I don’t entirely agree with his views of early child development (humans are relational beings from the start), but I do believe Eberwein’s approach is helpful in highlighting a powerful dimension of dreaming energy that becomes activated when watching a movie.  Indeed, I believe this argument can be made even more strongly in relation to attending a live theatrical performance, where the visceral immediacy of the drama comes closer than any other art form to invoking the startling beauty and electric intensity of an actual dream.  In a play, the audience and actors share an imaginal space they create and hold together.  Within this space, a story emerges that grows and takes a unique shape according to their dynamic interactions during the performance–the live presence of the actors intensifying the emotional responses of the audience, and the live presence of the audience stimulating the creative talents of the actors.  The best plays are like the best dreams: surprising, decentering, mind-expanding, awe-inspiring, emotionally exhausting, and acutely memorable.  They are unreal, yet realer than real; retreats into fantasy that catapult us into fresh engagement with the world.

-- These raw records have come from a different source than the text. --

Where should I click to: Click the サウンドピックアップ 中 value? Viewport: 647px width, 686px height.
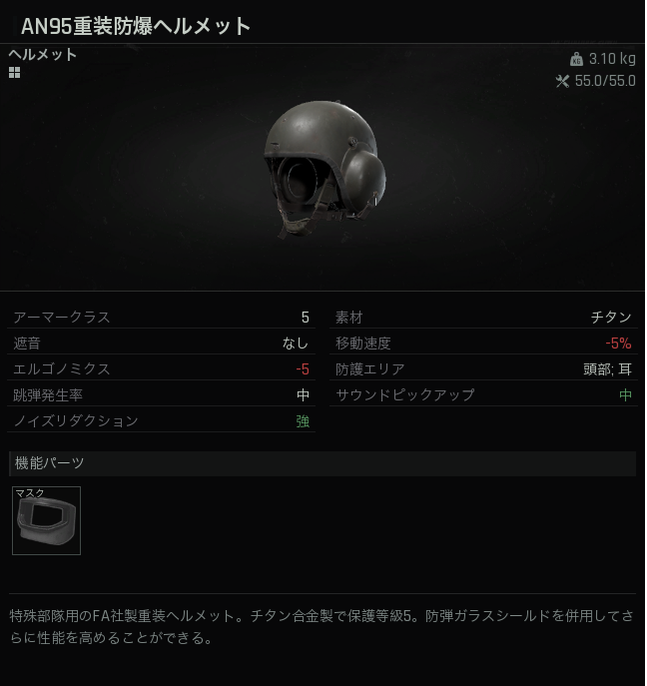626,395
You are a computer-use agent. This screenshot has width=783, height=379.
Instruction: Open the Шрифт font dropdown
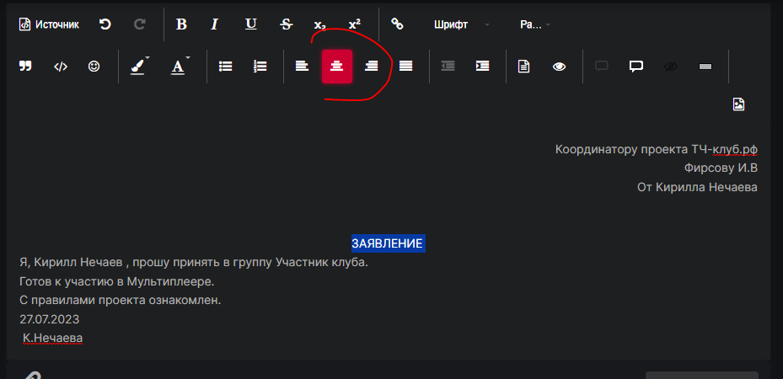[x=460, y=24]
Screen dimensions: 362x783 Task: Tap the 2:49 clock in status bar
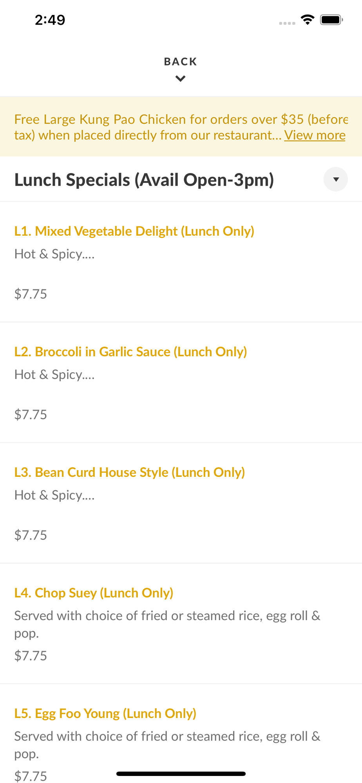50,20
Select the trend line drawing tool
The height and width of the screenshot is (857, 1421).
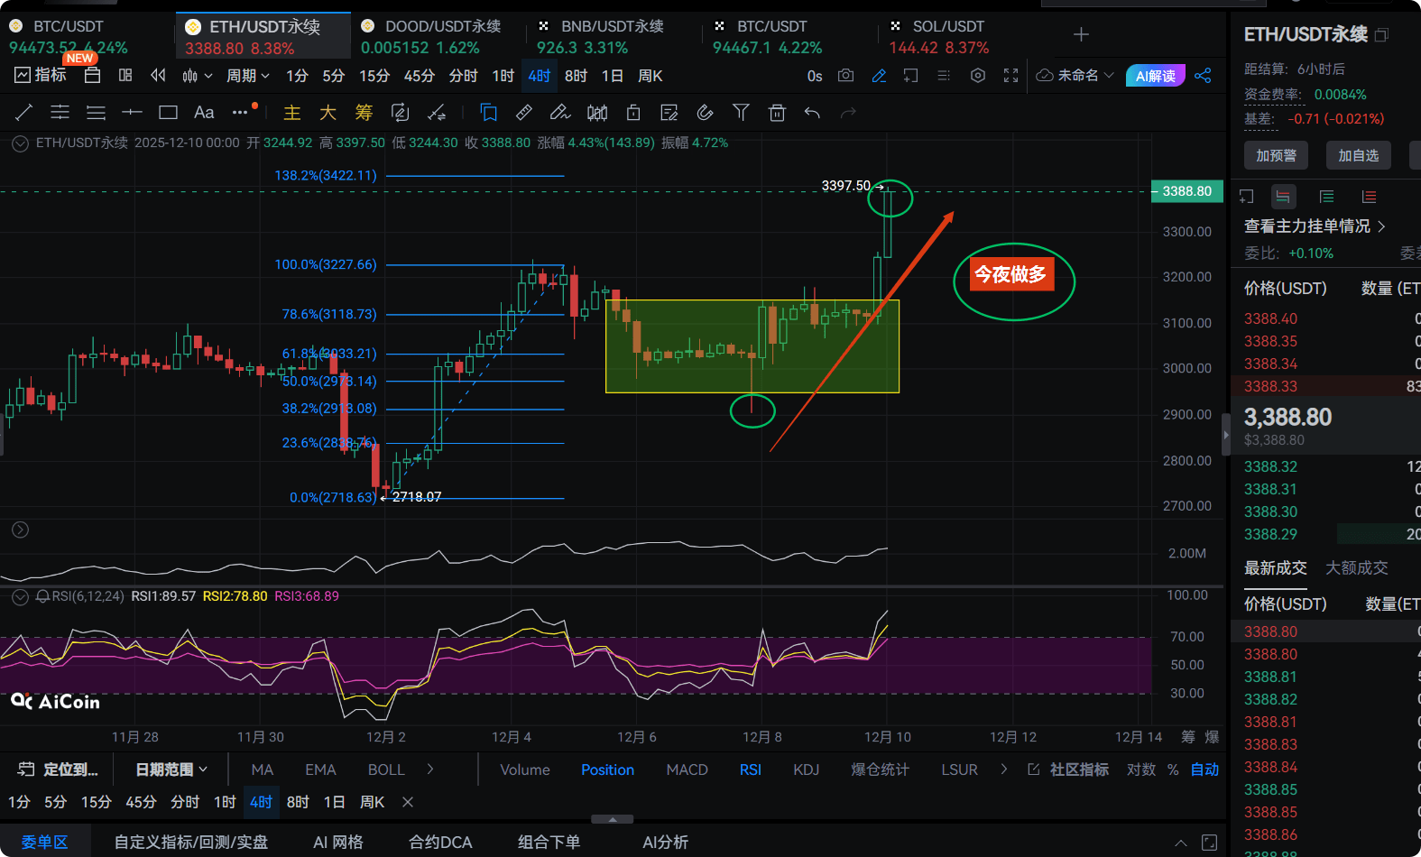[24, 113]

Last year I joined the board of directors of the Oregon Shakespeare Festival in Ashland, Oregon, where some of the greatest theater on the planet is being created and performed.  From February to November, eleven plays (usually 4-5 by Shakespeare, one big musical, and the rest original commissions for OSF) are presented in three interconnected theaters.  The 2017 season performances began a few weeks ago, and just recently the 2018 season was announced, with favorable attention to OSF’s passionate commitment to presenting plays, both classic and new, that reflect the full range and diversity of the world in which we live today.  I’m very excited to do what I can to support the members of this amazing artistic community as they weave dreams and cast dramaturgical spells that transport audiences into imaginative spheres of beauty, wonder, and fiercely relevant insight.

 

Notes:

I wrote more about the Golitsyno experiences in a chapter titled “Dreaming in Russia, August 1991,” in my 1999 book Visions of the Night (SUNY Press).  My roommate at the conference center, Michael Dupre, wrote about his experiences in a 1992 article titled “Russia. Dreaming. Liberation.” (Dreaming 2(2): 123-134).

The Jung quotes come from the 2010 book Children’s Dreams (Princeton University Press).

The Perls quotes come from the 1970 book Gestalt Therapy Now (Harper).

In a future post I will write in more detail about the work of Robert Bosnak, who organized the “Dreaming in Russia” conference and who has done extensive work connecting dreams and theater, and Janet Sonenberg, who wrote the 2003 book Dreamwork for Actors and who has worked with Bosnak in theatrical contexts.

This essay first appeared in the Huffington Post on April 4, 2017, and has been slightly revised.